Consider the following lattice:
$L = \begin{bmatrix} n & 0 & m^2 & 2m^3 & \cdots & (d-1)m^d \\ 0 & n & -2m & -3m^2 & \cdots & -dm^{d-1} \\ 0 & 0 & 1 & 0 & \cdots & 0 \\ 0 & 0 & 0 & 1 & \cdots & 0 \\ \vdots & \vdots & \vdots & \vdots & \ddots & \vdots \\ 0 & 0 & 0 & 0 & \cdots & 1 \end{bmatrix}$
where $n \in \mathbb{Z}$ and $m$ is chosen at random, $0 < m < n$. This is a 'knapsack style' lattice and we can use e.g. the LLL algorithm to reduce $L$ and produce a basis with shorter coefficients, in this case of size $O(n^{2/(d+1)})$.
Notice that a general column corresponds to the polynomial
$f = x^d - dm^{d-1}x + (d-1)m^d$
which is special insofar as the integer $m$ is a root of both $f$ and $f'$ (by inspection).
Since $f$ and $f'$ have a common root in $\mathbb{Z}/n\mathbb{Z}[x]$, by definition the resultant $\text{Res}(f,f')$ vanishes in $\mathbb{Z}/n\mathbb{Z}$.
Since the discriminant $\Delta$ of $f$ is given by
$\Delta = (-1)^{d(d-1)/2}\text{Res}(f,f')/\ell(f)$
(where $\ell(f)$ is the leading coefficient of $f$), this means that $n$ divides the discriminant of $f$. This is a very useful feature, and may have uses in computational algebra (see e.g. Integer factorization via Selmer group of a number field and HT90).
For a given $n$ we want the coefficients to be as small as possible. Unfortunately the above algorithm gives coefficients of size only $O(n^{2/(d+1)})$, whereas an optimal polynomial would give coefficients of size $O(n^{1/(2d-2)})$, by examination of the general formula for discriminant in terms of the coefficients.
The above algorithm seems capable too of finding the optimal polynomial for a given $n$, because such a polynomial must have a root mod $n$ and with the correct choice of $m$ we do recover polynomials with the correct coefficient size in practice (the lattice $L$ ends up being very skewed and the optimal vector is usually the shortest) however we would have to be very lucky with our choice of $m$, basically amounting to correctly guessing a root of the optimal polynomial mod $n$.

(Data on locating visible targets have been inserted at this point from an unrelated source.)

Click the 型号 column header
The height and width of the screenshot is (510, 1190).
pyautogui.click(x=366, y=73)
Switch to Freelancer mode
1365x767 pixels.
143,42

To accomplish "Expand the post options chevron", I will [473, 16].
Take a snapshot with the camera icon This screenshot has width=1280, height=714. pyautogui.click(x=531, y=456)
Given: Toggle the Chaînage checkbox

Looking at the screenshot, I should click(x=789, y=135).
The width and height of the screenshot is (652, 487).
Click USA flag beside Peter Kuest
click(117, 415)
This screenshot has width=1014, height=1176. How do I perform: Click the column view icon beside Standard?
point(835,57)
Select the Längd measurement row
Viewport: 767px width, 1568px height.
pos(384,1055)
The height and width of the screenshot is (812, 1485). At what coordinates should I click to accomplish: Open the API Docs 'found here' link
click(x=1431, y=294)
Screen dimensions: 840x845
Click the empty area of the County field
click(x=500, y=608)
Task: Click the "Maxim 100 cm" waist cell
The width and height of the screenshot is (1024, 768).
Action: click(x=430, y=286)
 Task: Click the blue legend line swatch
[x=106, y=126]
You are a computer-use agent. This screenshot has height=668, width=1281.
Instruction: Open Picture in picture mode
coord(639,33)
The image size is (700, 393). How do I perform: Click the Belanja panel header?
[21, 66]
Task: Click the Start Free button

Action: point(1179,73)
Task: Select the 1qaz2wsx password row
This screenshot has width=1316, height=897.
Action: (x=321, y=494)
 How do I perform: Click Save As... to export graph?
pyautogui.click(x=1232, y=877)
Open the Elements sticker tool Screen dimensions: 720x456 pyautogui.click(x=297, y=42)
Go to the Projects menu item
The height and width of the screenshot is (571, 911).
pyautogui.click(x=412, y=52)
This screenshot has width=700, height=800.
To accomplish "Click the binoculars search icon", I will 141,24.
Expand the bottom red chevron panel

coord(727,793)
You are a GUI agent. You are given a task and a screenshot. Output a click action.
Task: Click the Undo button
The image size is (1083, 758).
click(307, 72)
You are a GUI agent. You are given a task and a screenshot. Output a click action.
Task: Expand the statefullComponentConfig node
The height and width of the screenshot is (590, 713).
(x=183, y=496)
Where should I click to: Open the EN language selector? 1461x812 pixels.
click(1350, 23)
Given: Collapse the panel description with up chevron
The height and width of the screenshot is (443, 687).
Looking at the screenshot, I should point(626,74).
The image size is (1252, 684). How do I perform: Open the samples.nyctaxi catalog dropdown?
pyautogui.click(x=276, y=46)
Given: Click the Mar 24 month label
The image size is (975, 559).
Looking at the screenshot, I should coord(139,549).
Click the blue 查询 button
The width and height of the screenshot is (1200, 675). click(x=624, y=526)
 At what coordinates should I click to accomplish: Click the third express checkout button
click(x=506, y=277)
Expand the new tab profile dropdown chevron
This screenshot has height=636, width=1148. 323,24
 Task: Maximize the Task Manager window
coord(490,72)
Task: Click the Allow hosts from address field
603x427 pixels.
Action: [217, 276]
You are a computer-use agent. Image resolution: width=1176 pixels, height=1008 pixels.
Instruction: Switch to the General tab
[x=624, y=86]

Is it possible to do better than exhaustive search to find the optimal polynomial for a given $n$?
There seems to be quite a lot of mathematical structure and perhaps e.g. there is some group action that could be used to advantage.
Note that certain cases (degree 3 and 4) have been solved, see [1],[2], but these require finding the generators of the Mordell-Weil group of an elliptic curve, which is a computationally difficult problem, in contrast to the above algorithm which uses only LLL and thus runs in polynomial time.
[1] Klaška, Jiří. On cubic polynomials with a given discriminant. Math. Appl. (Brno) 10 (2021), no. 2, 103--113.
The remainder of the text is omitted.